Nitrogen was circulated down the coiled tubing to displace the mud through the circulation ports in the FSTS tool. The FSTS tool was cycled to the test mode by picking up and then setting down weight on the tool. In the test mode the circulation ports were closed, and the path from the coiled tubing to the test interval between the packers was opened.
The nitrogen pressure in the coiled tubing was bled off at surface to atmospheric pressure over a period of 15 min. This surface pressure reduction caused a 700-psi drawdown between the packers, which was measured by the two memory gauges held in the spacers between the packers. This pressure drawdown was held for 45 min with no flow from the well.
The FSTS tool was cycled from the test mode to the circulate mode by again picking up and setting down weight on the tool. An attempt was made to fill the coiled tubing with mud by reverse circulating down the annulus, through the circulation ports, and up through the coiled tubing. This attempt failed because of the casing integrity problems. The coiled tubing was then filled by circulating mud down through the circulating ports.
The tool was cycled to the deflate mode by picking up and holding weight against the tool while an hydraulic time delay was activated. After 5 min the string weight returned to normal, indicating that the packers had deflated. The tool string was retrieved, and the packers were found to be in perfect condition.
The memory gauges were read, and the resulting data confirmed that the packers had maintained a pressure seal during the 45 min drawdown. If the formation had produced fluid it would have flowed up through the coiled tubing with the pressure transient being measured by the memory gauges.
Another trial with this reservoir objective is planned for early 1992. The hydrocarbon shows will be tested in a similar manner.
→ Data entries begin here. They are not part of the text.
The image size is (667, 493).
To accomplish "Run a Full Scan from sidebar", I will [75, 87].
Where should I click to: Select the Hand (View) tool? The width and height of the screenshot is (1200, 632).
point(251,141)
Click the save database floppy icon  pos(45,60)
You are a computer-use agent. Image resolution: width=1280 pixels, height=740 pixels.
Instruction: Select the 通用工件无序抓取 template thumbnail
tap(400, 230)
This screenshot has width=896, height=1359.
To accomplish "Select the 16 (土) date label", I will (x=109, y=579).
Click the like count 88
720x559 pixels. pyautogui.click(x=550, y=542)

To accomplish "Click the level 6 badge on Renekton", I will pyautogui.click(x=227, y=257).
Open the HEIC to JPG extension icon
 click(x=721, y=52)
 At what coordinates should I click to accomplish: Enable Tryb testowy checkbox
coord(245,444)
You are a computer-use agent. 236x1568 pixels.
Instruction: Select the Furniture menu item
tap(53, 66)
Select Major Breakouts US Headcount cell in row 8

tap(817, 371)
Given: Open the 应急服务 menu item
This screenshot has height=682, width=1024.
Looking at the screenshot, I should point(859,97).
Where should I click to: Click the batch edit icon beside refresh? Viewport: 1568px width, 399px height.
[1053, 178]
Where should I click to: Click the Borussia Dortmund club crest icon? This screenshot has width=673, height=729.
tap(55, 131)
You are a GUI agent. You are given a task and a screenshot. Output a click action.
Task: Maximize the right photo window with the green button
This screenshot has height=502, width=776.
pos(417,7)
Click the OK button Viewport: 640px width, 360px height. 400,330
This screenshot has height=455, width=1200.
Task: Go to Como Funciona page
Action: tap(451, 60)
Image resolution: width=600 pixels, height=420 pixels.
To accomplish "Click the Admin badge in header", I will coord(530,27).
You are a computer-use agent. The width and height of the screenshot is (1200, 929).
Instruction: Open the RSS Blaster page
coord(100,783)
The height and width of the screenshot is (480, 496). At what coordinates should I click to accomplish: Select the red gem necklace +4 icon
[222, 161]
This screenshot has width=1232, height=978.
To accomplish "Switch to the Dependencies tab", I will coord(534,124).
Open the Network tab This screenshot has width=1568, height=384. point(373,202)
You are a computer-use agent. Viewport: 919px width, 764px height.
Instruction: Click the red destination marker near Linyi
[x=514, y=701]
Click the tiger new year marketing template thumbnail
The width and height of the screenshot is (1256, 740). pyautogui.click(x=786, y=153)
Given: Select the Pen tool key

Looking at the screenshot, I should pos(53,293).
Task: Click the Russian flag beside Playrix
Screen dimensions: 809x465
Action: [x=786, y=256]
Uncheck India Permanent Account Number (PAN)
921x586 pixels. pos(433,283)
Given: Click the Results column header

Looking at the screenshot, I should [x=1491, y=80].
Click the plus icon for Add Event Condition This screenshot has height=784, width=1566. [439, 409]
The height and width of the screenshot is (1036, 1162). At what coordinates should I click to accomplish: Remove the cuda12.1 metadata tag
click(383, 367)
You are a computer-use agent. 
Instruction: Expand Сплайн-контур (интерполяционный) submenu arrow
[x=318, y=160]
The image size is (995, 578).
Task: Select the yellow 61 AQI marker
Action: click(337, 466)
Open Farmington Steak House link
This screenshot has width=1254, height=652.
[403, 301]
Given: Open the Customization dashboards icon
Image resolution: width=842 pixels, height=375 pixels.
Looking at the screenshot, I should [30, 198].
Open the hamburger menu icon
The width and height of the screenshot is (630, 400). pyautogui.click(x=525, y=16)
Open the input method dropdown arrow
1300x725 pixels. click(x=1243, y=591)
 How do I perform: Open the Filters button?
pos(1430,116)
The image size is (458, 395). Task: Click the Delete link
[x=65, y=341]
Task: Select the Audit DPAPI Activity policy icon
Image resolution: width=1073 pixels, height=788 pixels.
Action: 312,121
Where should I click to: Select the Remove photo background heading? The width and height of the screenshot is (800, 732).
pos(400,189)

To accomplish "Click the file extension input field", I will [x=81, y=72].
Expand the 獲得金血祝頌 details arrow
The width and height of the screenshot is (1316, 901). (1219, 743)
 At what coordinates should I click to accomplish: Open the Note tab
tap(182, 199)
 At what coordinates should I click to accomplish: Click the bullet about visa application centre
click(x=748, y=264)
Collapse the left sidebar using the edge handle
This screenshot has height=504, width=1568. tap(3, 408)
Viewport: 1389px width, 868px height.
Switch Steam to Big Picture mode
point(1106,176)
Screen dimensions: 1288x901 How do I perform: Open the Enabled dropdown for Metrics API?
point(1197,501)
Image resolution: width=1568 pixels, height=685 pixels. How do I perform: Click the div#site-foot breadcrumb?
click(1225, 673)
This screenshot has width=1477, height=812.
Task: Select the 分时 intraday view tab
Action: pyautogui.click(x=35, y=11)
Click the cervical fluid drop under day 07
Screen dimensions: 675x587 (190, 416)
Because specialized equipment was not used and an oilbearing formation was not actually reached, questions remain about the overall economics associated with this type of drilling and testing.
REFERENCE
- Traonmilin, E., Courteille, J.M., Bergerot, J.L., Reysset, J.L., Laffiche, J., "First Field Trial of a Coiled Tubing for Exploration Drilling," IADC/SPE 23876, presented at the IADC/SPE Annual Drilling Conference, New Orleans, February 1992.